• **Your goal**
In the copy, include exactly the lines from the one with "Given: Expand dropdown" through the end of the data and no others, both ends kept, with every picture left out.

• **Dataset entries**
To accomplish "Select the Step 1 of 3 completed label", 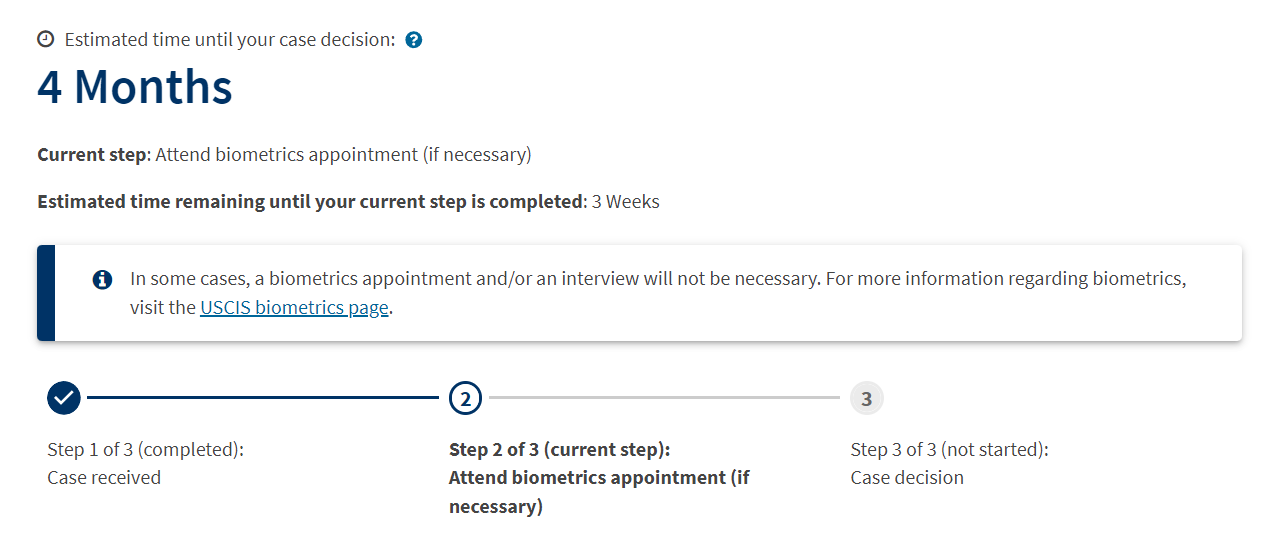I will pyautogui.click(x=146, y=449).
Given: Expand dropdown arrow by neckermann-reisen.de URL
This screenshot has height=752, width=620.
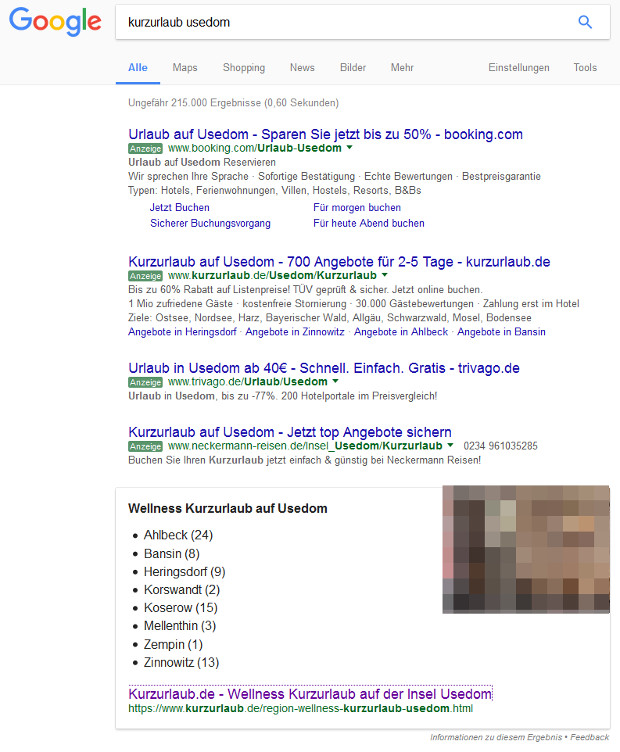Looking at the screenshot, I should 451,446.

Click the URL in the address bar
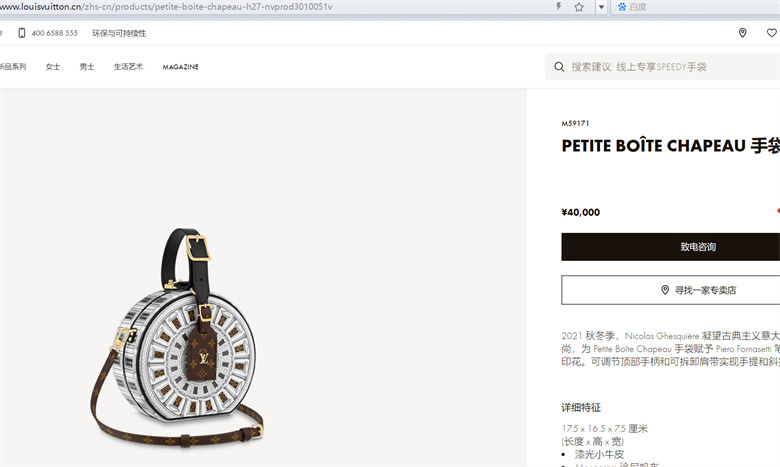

• **Solved problem**
Given: Expand dropdown arrow by neckermann-reisen.de URL
This screenshot has height=752, width=620.
Looking at the screenshot, I should 451,446.

Click the URL in the address bar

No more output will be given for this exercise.